Os valores de concordância intra-juízes com e sem experiência encontrados neste estudo para os dois momentos de avaliação não apresentaram diferenças significativas entre momentos, traduzindo a correspondência entre os factos observados e avaliados. Ainda que com análise estatística com recurso a outros testes, a concordância intra-juízes é corroborada por outros estudos com juízes experientes 4,9,13. Relativamente `a concordância intra-juízes sem experiência apenas encontrámos na literatura um estudo5, com concordância moderada em avaliadores menos experientes o que vai de encontro aos resultados deste estudo.
Relativamente à concordância inter-juízes, os valores e características encontradas nesta investigação são corroboradas pelas investigações anteriores 4,9, ainda que por vezes com valores inferiores 9,12 aos encontrados para estes juízes.

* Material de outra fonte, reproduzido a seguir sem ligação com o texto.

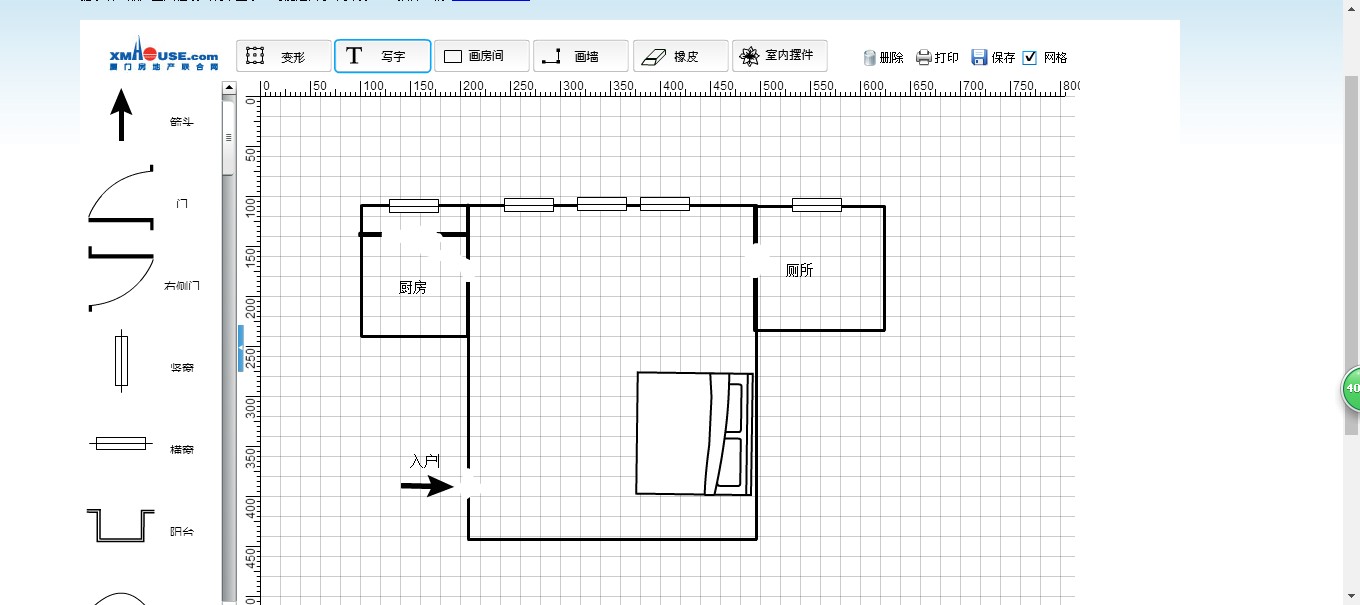Save the floor plan with 保存
The height and width of the screenshot is (605, 1360).
pyautogui.click(x=993, y=58)
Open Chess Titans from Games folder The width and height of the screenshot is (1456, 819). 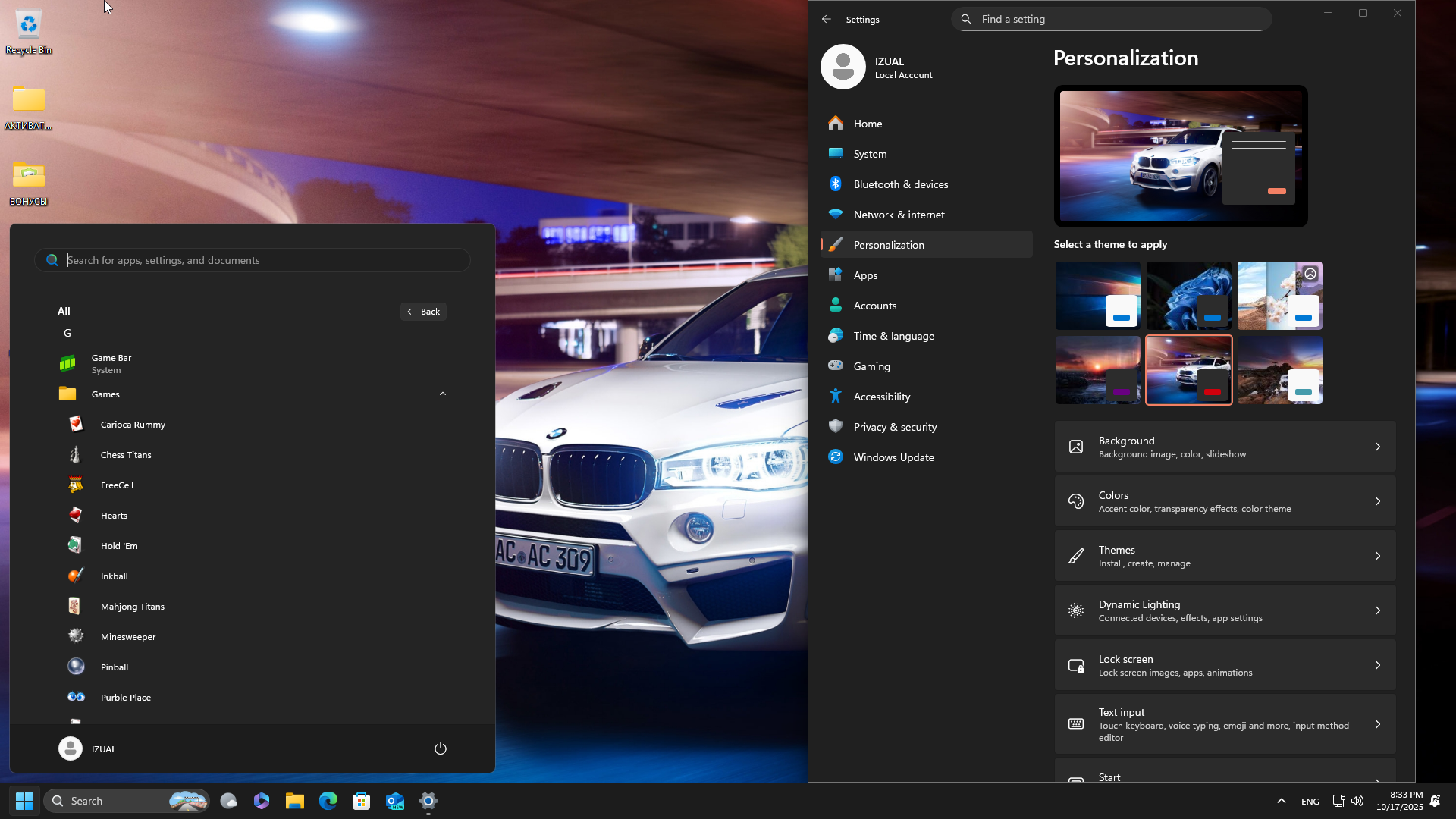(x=125, y=455)
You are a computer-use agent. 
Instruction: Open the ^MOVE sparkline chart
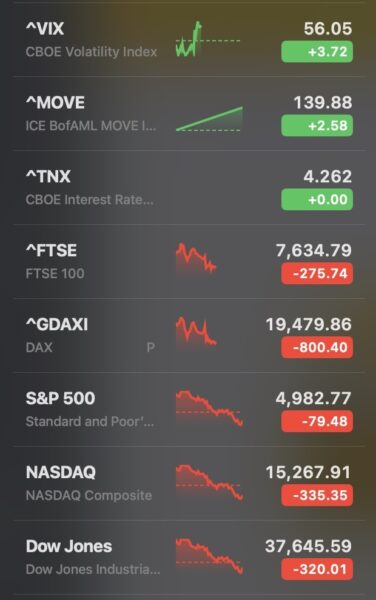(209, 119)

As diferenças na robustez de concordância entre juízes experientes e não experientes, encontradas neste estudo e anteriormente descritas, são também referidas por outros autores 2,9,12. Os resultados traduzem que, apesar da escala ser de fácil aplicação requer uma curva de aprendizagem e este achado também já tem sido referido na literatura referente à aplicação de escalas similares11. Esta curva de aprendizagem poderá explicar os valores mais homogéneos encontrados para os vários níveis da escala no segundo momento comparativamente ao primeiro bem como uma maior concordância para os níveis mais extremos da escala o que também foi reportado noutras investigações 4,16
Conclusão
Neste estudo, o instrumento Secretion Severity Rating scale, foi traduzido do inglês para a língua portuguesa. A validação demonstrou bons resultados em relação à validade global da construção, fiabilidade inter e intra-juízes. A versão portuguesa da escala Secretion Severity Rating scale é um instrumento fiável e válido para a classificação de gravidade de um dos principais sintomas da disfagia orofaríngea e é recomendada como um instrumento a ser aplicado em qualquer avaliação nasolaringoscópica bem como na avaliação endoscópica da deglutição. Não obstante o anterior, a sua aplicação requer uma curva de aprendizagem, comum nos instrumentos que dependem da experiência do avaliador.